*Exercise prompt:* Print exactly the line that contains "Task: Click the orange warning triangle icon" along with every line beneath it to the end of the records below, and omit pictures.

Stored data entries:
------------------------------------------------------------

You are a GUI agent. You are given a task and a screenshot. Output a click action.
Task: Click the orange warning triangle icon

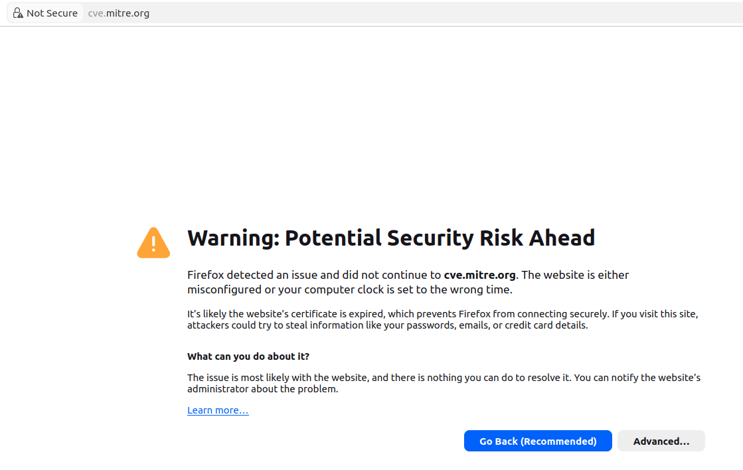tap(153, 242)
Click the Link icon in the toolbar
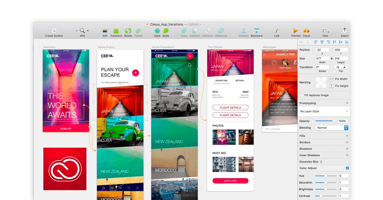This screenshot has height=200, width=383. pyautogui.click(x=276, y=31)
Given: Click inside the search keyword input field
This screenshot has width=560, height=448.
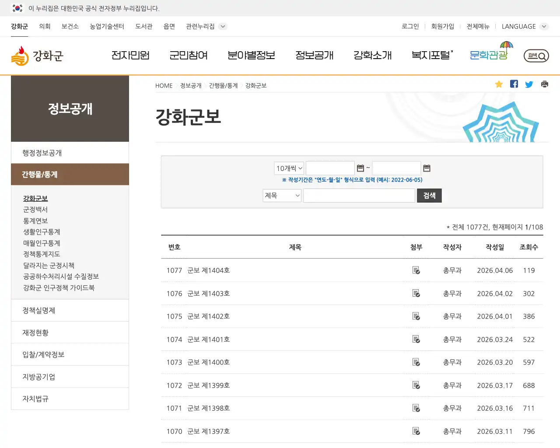Looking at the screenshot, I should tap(359, 195).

------------------------------------------------------------

*Response to the exercise:*
Task: Click the orange warning triangle icon

tap(153, 242)
Click the Link icon in the toolbar
This screenshot has height=200, width=383. pyautogui.click(x=276, y=31)
Given: Click inside the search keyword input field
This screenshot has width=560, height=448.
Looking at the screenshot, I should tap(359, 195).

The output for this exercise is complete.